VIDÉO ENTRETIEN Pierre Mongin, spécialiste du mind mapping vient de publier Mieux s’organiser chez InterEditions. Son projet est d’appliquer le kanban à l’organisation de la vie privée et professionnelle. Son arme : un post-it, qui, bien utilisée, permet de réduire le stress personnel et d’améliorer la collaboration entre les salariés. Tant pis pour les fabricants de logiciels !
L’Usine Nouvelle : Dans votre ouvrage, vous critiquez les outils numériques qui seraient, selon vous, source d’inefficience. D’où vient ce phénomène ?
Pierre Mongin : Je ne suis pas contre les outils numériques évidemment. En revanche, mon expérience me montre que nous arrivons à ce que j’appellerai une asymptote d’efficience. De plus en plus, je suis appelé par des entreprises qui me disent "mes salariés travaillent dans des sites différents. Personne n’a la même version du logiciel, nous avons de plus en plus de difficultés pour convertir les documents."
Un autre exemple concerne les réunions. Observez et notez le temps passé pour régler les problèmes de connexion en WiFi, entre ceux qui ont le code mais ne trouvent pas le réseau, ceux qui n’arrivent pas à se connecter… Ma conviction est que des personnes peuvent communiquer sans consacrer la moitié de la séance au réglage des ordinateurs et à la résolution de problème de connexion.

━━━━━━━━━━━━━━━━━━━━

= DEMANDE 1 =
Dans l'entretien avec Pierre Mongin :
(a) Quel objet est présenté comme son arme ?
(b) De quelles difficultés les entreprises qui l'appellent se plaignent-elles au sujet de leurs logiciels ?
(c) À quoi la moitié d'une réunion risque-t-elle d'être consacrée, selon sa conviction ?
= DEMANDE 2 =
Pourriez-vous reprendre l'entretien avec Pierre Mongin sur l'organisation après sa dernière phrase et le poursuivre ?

= ENTRÉES EXTRAITES =
━━━━━━━━━━━━━━━━━━━━

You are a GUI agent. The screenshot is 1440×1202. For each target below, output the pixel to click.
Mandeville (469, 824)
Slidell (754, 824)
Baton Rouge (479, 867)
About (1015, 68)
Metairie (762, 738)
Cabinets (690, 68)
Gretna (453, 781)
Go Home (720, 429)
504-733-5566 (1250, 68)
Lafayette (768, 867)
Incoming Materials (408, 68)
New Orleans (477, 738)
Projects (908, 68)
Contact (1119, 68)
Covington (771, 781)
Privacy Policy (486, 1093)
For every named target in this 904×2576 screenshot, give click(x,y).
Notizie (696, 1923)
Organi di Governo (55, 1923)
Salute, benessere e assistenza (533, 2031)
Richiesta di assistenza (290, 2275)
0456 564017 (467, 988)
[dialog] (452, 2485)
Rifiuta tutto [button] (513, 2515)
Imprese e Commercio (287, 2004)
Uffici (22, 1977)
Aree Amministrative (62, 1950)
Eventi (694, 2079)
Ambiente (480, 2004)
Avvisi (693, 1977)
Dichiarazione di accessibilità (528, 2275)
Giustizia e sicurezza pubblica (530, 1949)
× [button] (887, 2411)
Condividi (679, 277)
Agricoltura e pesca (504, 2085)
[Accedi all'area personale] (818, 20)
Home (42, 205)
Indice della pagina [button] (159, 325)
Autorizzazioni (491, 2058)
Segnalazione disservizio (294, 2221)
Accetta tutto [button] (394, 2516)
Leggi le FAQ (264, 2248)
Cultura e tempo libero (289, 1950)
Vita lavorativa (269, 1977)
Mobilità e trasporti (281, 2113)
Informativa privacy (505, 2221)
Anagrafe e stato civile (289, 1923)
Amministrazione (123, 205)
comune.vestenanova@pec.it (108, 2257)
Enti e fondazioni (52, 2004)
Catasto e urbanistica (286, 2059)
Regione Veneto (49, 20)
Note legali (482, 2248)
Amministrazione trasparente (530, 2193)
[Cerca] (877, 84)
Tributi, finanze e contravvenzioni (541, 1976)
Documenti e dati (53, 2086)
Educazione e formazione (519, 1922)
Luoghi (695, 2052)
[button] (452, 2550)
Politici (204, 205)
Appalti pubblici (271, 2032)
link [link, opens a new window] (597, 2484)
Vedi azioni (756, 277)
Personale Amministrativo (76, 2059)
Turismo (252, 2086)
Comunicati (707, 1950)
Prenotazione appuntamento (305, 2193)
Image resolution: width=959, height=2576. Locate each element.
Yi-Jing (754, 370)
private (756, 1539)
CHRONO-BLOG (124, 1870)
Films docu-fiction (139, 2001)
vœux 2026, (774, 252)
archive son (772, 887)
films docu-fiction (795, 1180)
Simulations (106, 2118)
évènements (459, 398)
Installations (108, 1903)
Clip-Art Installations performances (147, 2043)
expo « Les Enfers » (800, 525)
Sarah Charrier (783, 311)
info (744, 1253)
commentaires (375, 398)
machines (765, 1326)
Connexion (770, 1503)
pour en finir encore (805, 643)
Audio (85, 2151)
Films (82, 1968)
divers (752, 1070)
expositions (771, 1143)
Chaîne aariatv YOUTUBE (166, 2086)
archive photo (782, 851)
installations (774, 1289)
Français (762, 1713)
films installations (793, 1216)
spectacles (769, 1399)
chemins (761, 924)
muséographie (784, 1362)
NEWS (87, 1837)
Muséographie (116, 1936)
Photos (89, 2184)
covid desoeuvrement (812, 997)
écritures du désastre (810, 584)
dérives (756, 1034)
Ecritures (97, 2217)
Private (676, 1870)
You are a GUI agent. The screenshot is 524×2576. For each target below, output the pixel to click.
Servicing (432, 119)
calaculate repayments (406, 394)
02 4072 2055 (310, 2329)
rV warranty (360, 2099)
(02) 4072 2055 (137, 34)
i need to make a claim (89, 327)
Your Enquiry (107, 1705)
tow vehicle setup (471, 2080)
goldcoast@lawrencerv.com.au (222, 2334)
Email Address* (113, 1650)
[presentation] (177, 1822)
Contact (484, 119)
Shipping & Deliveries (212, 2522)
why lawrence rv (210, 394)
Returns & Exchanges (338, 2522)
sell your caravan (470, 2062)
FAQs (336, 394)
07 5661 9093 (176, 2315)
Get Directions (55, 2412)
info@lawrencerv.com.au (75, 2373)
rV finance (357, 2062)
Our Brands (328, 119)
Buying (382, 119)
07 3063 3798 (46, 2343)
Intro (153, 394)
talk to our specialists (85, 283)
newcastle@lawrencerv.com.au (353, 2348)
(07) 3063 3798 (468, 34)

━━━━━━━━━━━━━━━━━━━━

= RÉPONSE 1 =
(a) Un post-it.
(b) Personne n'a la même version du logiciel, et elles ont de plus en plus de difficultés pour convertir les documents.
(c) Au réglage des ordinateurs et à la résolution de problèmes de connexion.

= RÉPONSE 2 =
Ceci étant, les logiciels d’organisation peuvent apporter des solutions dans certains cas. Il n’empêche, il faut revenir à des choses plus simples qui seront aussi plus efficaces. J’ai une formule qui résume mon état d’esprit : "plus c’est simple, mieux ça marche."
Cela montre que les salariés ne savent pas toujours utiliser les outils. Ne faudrait-il pas plutôt les former ?
Je ne pense pas qu’il faille encore former les gens. Cela prend du temps pour apprendre à utiliser un logiciel. Et, une fois ce temps passé, paraît une nouvelle version qu’il faut ré-apprendre à maîtriser. C’est un véritable cercle infernal : ce qui devrait faire gagner du temps en fait perdre finalement.
Il y a trop de communication digitale, pas assez d’analogique. Cela se traduit par une communication de moindre qualité. Comme on a crû que l’outil allait résoudre les problèmes de communication, il y a une frustration quand on voit les résultats. C’est une question d’équilibre à trouver.
De là à utiliser des post-it pour planifier. Quels sont les avantages ?
Utiliser des post-it c’est profiter des bienfaits de la visualisation, démontrés dans plusieurs études. Par exemple, plus de décisions sont prises dans les réunions avec visualisation que dans celle où il n’y en a pas.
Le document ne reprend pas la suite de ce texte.